Text block:
┏━━

TESLA AND TMC CONFIDENTIAL INFORMATION
EXECUTION VERSION
NOW, THEREFORE, in consideration of the mutual promises contained herein, the Parties agree as follows:
1. DEFINITIONS
(a) “ Affiliate ” shall mean, with respect to any Party, any other party directly or indirectly controlling, controlled by, or under common
control with such Party. For purposes of this definition, “control” when used with respect to any entity means the possession, directly or
indirectly, of the power to direct or cause the direction of the management and policies of such entity, whether through the ownership of at least
fifty percent (50%) of voting securities, by contract or otherwise; the terms “controlling” and “controlled” have meanings correlative to the
foregoing. An entity will cease to be an Affiliate if such control relationship no longer exists. TMC’s Affiliate shall include TTC, TEMA, TMS
and TMMC, and the expression “TMC” in this Agreement may be interpreted to refer also to any one of TMC’s Affiliates whenever
circumstance requires, and for avoidance of doubt, for purposes of receiving rights under Sections 3 and 4 references to “TMC” includes all of
TMC’s Affiliates.
(b) “ Background Technology ” shall mean all Technology that: (i) was developed, conceived or owned by a Party prior to the Effective
Date; or (ii) is conceived or reduced to practice by a Party outside its performance under this Agreement.

┗━━

Set tasks:
(1) Say whether each statement agrees with the agreement definitions, answering yes or no and quoting the words that decide it: (a) TMC’s Affiliates include TMMC. (b) An entity stays an Affiliate after the control relationship ends. (c) Technology a Party developed before the Effective Date counts as Background Technology.
(2) Write the next part of the agreement definitions, starting right after the definition of "Background Technology."
The lines that come next have no connection to the agreement definitions.

Material:
┏━━

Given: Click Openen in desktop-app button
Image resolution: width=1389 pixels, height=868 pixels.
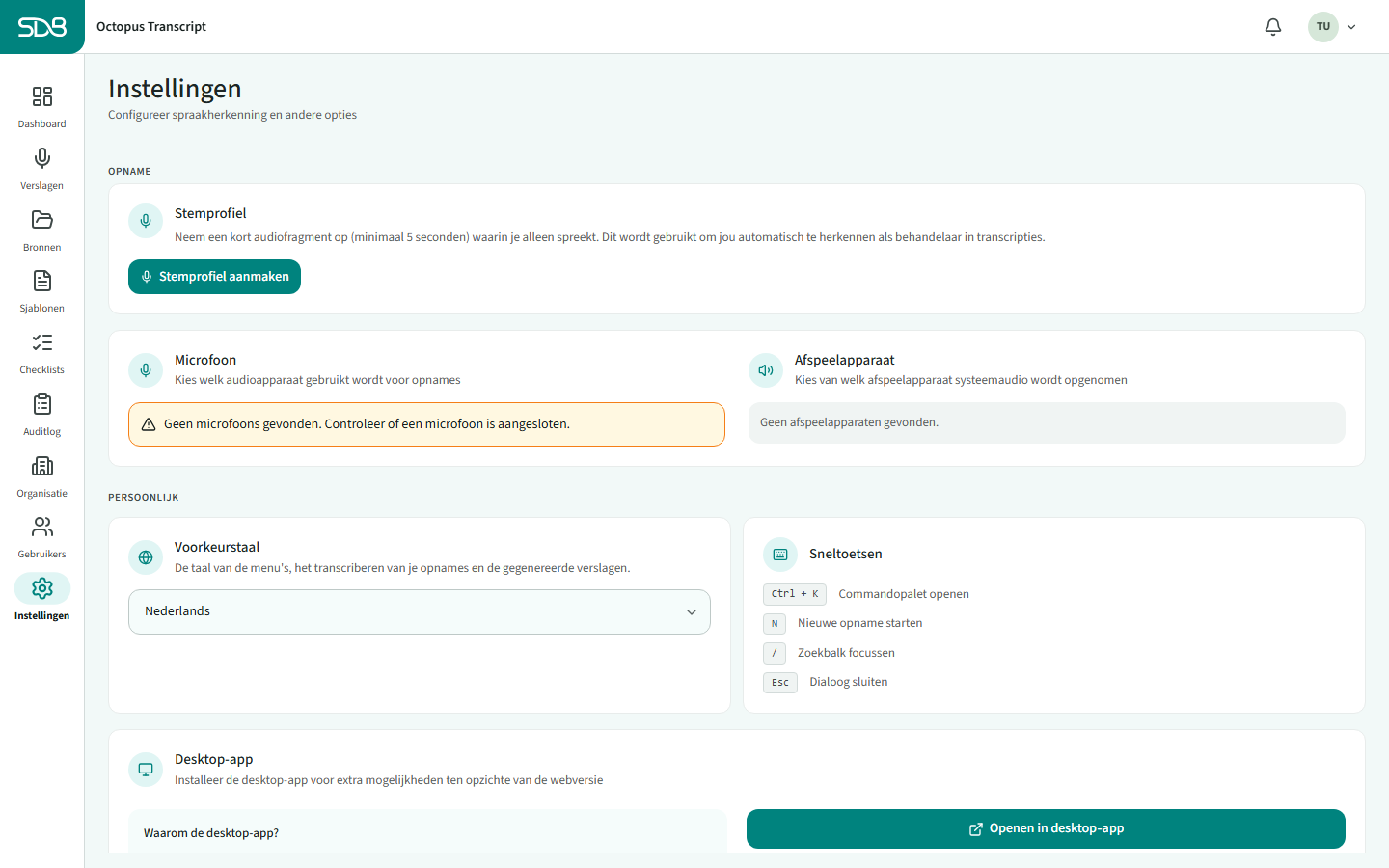Looking at the screenshot, I should (x=1046, y=828).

┗━━

Results for the exercise:
(1)
(a) Yes: "TMC’s Affiliate shall include TTC, TEMA, TMS and TMMC"
(b) No: "An entity will cease to be an Affiliate if such control relationship no longer exists."
(c) Yes: "was developed, conceived or owned by a Party prior to the Effective Date"

(2)
(c) “ Business Day ” shall mean any day, other than a Saturday or Sunday, on which banks are open for business in San Francisco,
California and Tokyo, Japan.
(d) “ Confidential Information ” shall mean any information disclosed pursuant to this Agreement by one Party to the other Party during
the term of this Agreement which is in written, graphic, machine readable or other tangible form and is marked “Confidential,” “Proprietary” or
in some other manner to indicate its confidential nature, or is otherwise disclosed under circumstances that reasonably indicate that the
information being disclosed is confidential to the disclosing Party. Confidential Information may also include oral information disclosed by one
Party to the other Party in the course of the performance of this Agreement or information observed during the course of the development and
technology sharing activities contemplated by this Agreement. To the extent practicable, such information shall be designated as confidential at
the time of disclosure and reduced to a written summary, which is marked in a manner to indicate its confidential nature and delivered to the
receiving Party, within thirty (30) calendar days after its oral disclosure. As used herein, “Confidential Information” may include, without
limitation, the Tesla Technology, the TMC Technology, Qualified Disclosures, and documents relating to the development, manufacturing,
testing, and marketing of the Prototype Powertrain Systems, RAV4 Platform, and RAV4 EV which were disclosed by either Party to the other
Party, orally, in writing or by drawings or which were obtained through inspection of parts of, or equipment for, any of the foregoing. For
avoidance of doubt, all Restricted Disclosures are Confidential Information of the Party that makes the disclosure.
-2-
***Confidential treatment requested pursuant to a request for confidential treatment filed with the Securities and Exchange Commission. Omitted portions have been filed separately with the
Commission.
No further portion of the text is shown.